ABOUT THE NEST
At bluebird, only two things matter - patients and our people. When you join the nest, you're not just landing a new gig, you become a part of a flock that's soaring to new heights. We’re 1100+ doers, thinkers and collaborators across the globe with a strong sense of our values and our purpose. Our innovation and sustainability are rooted in the diversity of our teams and results are achieved through cooperation and the incorporation of multiple points of view. This is personal and we approach every challenge with radical care. The time is now to rise up and recode the science, the systems, and the status quo.
Quality Control Analyst (Contract)
This role is for a 12-month contract position.
ABOUT THE FLOCK
The Quality Control flock is all about getting stuff done and working collaboratively. Whether it’s making sure we’re supporting establishing new commercial-level in-house GMP testing laboratories performing release and stability testing for multiple stages of our gene therapy and immune oncology products, working collaboratively across the nest, or driving innovation as a unit, we are driven by effective communication, critical thinking, and the ability to ask questions while supporting one another. Come work with an energetic and enthusiastic group of birds that loves rising to the challenge much as we do!
HOW YOU’LL FLY
As a Quality Control Analyst bird reporting to David Demeusy, you'll help to bring more patients their bluebird days by:
- Performing cGMP analytical testing (bioassays, flow cytometry, qPCR, HPLC, and ELISA)
- Reviewing and evaluating raw data from a peer or technical review level of all analytical methods, as well as sample authorization
- Author, review, and/or approve SOPs/policies and technical reports with general guidance
- Lead laboratory deviations and investigations (IA, OOS, AR), performing assessment, authoring protocols/reports and investigation closure with minimal guidance as required
- Lead, author, perform, review, and/or approve equipment validations with minimal guidance
- Implement, lead and/or support operational systems (equipment/instrument maintenance/calibration, equipment alarm monitoring, sample handling/tracking, data integrity/control, cGMP documentation, LIMS, laboratory audit, and method training)

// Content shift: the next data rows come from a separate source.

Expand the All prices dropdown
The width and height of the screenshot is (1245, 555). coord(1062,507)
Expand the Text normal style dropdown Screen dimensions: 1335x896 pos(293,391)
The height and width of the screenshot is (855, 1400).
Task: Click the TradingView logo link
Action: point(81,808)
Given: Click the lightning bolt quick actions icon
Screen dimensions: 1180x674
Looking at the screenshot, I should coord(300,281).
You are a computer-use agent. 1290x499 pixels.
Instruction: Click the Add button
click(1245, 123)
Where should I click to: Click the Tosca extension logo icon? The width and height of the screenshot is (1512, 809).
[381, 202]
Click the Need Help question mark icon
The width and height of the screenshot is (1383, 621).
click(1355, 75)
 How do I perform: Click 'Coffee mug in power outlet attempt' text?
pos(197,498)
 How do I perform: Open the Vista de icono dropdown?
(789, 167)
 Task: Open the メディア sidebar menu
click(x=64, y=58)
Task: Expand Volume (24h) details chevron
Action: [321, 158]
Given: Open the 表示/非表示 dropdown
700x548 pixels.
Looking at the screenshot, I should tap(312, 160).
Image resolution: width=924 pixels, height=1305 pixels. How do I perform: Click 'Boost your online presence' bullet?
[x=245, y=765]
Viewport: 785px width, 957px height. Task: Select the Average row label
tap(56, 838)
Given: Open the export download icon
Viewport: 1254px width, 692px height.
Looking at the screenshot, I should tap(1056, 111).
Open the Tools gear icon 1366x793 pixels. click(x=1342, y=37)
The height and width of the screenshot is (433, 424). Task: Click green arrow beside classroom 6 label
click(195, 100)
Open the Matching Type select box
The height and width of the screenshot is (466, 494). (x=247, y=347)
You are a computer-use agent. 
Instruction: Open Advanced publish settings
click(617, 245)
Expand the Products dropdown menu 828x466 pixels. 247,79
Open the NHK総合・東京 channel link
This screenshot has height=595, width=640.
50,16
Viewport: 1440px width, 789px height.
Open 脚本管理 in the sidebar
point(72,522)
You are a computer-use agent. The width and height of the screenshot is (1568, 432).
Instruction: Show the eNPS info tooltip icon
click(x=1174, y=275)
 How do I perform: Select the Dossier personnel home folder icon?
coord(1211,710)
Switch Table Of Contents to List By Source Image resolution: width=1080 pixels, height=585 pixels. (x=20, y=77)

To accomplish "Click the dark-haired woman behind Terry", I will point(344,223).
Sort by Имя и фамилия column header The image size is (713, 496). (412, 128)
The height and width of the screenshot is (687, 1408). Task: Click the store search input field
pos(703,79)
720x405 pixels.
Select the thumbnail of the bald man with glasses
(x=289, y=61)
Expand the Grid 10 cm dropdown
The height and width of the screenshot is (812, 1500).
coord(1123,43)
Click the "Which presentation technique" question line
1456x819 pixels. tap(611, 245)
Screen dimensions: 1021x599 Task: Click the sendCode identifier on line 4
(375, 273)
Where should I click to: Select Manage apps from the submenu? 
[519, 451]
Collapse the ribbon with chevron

- Execute phase-appropriate test method validation protocols as needed
- Participate in providing the necessary information for regulatory filings and inspections
- Lead and support CAPA/Continuous Improvement Initiatives
- Other related tasks as needed
WHAT YOU’LL BRING
You’re the bird we’re looking for if you:
- BS with 4+ years in a biotechnology discipline
- 4+ years of experience in a cGMP/GxP environment is preferred
- Preferable hands on experience in cell culture, flow cytometry, quantitative PCR, and other bioanalytical methods such as ELISA
- Superb organizational, analytical, and communications skills and “do-what-it-takes” attitude
- A passion for addressing the critical unmet medical needs of patients
- Self-directed individual who is able to work with limited direction in a fast-paced, goal-oriented environment
All our birds embrace the principles of the bluebird bio culture: b colorful, b cooperative, b yourself.
bluebird bio is deeply committed to fostering an environment where diversity and inclusion are not only valued, but prioritized. We believe a diverse and inclusive community empowers us to act courageously, care deeply, and dream boldly to impact people in big ways. Diverse viewpoints bring diverse capabilities which strengthen our focus and fuel our growth.
bluebird is proud to be an equal opportunity employer, seeking to create a welcoming and diverse environment. All applicants will receive consideration for employment without regard to race, color, religion, gender, gender identity or expression, sexual orientation, national origin, genetics, disability, age, veteran status or any other applicable legally protected characteristics.